The use of Atophan is proposed “In Influenza (Grippe) for the ready alleviation of the respiratory congestion, pain and stiffness of limbs and back.” Probably the entire claim is without warrant, since influenza is a self-limited disease. Atophan might relieve pain in the joints, reduce the fever, etc., but at the same time it would tend to impair the functional efficiency of the heart, which may be impaired already by the disease. Cardiac failure is one of the causes of death in influenza. The recommendation for “alleviating respiratory congestion” is certainly without warrant, since in actual trial in pulmonary congestion by Magnus et al., Atophan was found to be deleterious and not beneficial. Phosgenized cats are probably as good a test object for the alleged decongestive action of Atophan as anything could be, since, according to Underhill and Ringer (J. A. M. A. 75:1531, 1920) the pathological physiology of the circulation and respiration in phosgene poisoning and influenza are nearly identical.
Further, Atophan is recommended “In Pyorrhea Alveolaris as a systemic support to local and specific measures.” Atophan is not indicated here. Pyorrhea requires local medication, if anything at all. It could exert no local beneficial effects in this condition; indeed, the employment of Atophan might lead to irritation. Good dental treatment is more essential than medication.
Finally, Schering and Glatz advise Atophan “In Eczema, Pruritus and similar irritant and itching Skin Diseases with lowered blood alkalinity.” The assumption that blood alkalinity is lowered in irritant and itching disease is unsupported by evidence in medical literature and the recommendation is incorrect and misleading. Neither does Atophan alter the reaction of the blood. Amelioration in these capricious conditions occurs without medication so that any relief that might be obtained could not be attributed to Atophan. The entire paragraph is misleading and will undoubtedly tend to extend the use of Atophan in conditions for which it is not suited.—(From Reports of Council on Pharmacy and Chemistry, 1921, p. 8.)

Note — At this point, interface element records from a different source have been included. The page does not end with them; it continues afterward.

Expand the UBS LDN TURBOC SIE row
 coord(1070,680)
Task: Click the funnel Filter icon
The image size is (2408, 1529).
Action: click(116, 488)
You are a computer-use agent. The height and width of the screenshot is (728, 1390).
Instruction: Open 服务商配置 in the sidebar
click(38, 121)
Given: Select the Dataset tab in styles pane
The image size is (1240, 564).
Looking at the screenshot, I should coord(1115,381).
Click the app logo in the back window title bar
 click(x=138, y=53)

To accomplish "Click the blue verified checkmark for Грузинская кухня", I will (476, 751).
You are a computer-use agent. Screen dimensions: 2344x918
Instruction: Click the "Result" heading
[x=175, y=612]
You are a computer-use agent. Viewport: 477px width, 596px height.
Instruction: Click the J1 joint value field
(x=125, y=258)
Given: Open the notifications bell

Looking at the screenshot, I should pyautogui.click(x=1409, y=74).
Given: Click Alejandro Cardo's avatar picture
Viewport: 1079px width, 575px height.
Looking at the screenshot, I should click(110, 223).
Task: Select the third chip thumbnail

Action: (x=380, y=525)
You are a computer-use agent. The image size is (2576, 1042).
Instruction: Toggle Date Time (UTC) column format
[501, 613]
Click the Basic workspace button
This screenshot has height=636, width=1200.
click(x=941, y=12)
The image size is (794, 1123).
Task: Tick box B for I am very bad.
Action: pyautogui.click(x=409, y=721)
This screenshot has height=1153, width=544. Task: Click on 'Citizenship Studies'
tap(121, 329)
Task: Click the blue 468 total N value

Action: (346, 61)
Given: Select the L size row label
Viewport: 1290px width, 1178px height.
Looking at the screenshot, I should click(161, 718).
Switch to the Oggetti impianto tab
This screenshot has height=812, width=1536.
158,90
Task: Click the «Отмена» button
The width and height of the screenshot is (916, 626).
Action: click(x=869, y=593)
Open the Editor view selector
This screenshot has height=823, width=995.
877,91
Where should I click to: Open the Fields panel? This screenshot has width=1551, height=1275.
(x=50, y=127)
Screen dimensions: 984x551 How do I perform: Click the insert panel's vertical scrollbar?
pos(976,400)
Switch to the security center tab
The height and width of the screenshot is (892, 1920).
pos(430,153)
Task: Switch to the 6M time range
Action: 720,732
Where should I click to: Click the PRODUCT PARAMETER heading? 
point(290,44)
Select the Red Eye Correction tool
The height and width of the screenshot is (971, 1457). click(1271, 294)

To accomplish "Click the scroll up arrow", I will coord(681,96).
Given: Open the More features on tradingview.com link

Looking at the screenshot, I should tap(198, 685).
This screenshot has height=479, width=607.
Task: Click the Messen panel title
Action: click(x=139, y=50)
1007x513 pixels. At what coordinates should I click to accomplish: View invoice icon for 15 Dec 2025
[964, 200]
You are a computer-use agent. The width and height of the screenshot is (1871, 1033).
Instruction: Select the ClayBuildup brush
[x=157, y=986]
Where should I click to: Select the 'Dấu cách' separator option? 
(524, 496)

UROTROPIN OMITTED FROM N. N. R.
Report of the Council on Pharmacy and Chemistry
Urotropin is a proprietary name applied to the substance which is known in chemical literature as hexamethylenetetramin and which is designated hexamethylenamine in the U. S. Pharmacopeia. The Council has authorized publication of the following report explaining that Urotropin was omitted from New and Nonofficial Remedies because Schering & Glatz, Inc. (the firm that markets this brand of hexamethylenamin in the United States), refused to place the U. S. Pharmacopeia name Hexamethylenamine (hexamethylenamina) on the label and in its advertising so as to make clear to physicians the identity of the product, and, furthermore, because it was sold under therapeutic claims which the Council held unwarranted.
W. A. Puckner, Secretary.
Commercial History of Hexamethylenamin
This substance which is generally referred to in chemical literature as hexamethylenetetramin, the cyclic condensation product of formaldehyd and ammonia, appears to have been described first in 1860 (Butlerow: Ann. d. Chem. 115:322, 1860). Subsequently, numerous references to the preparation, properties and constitution of the substance appeared in chemical literature.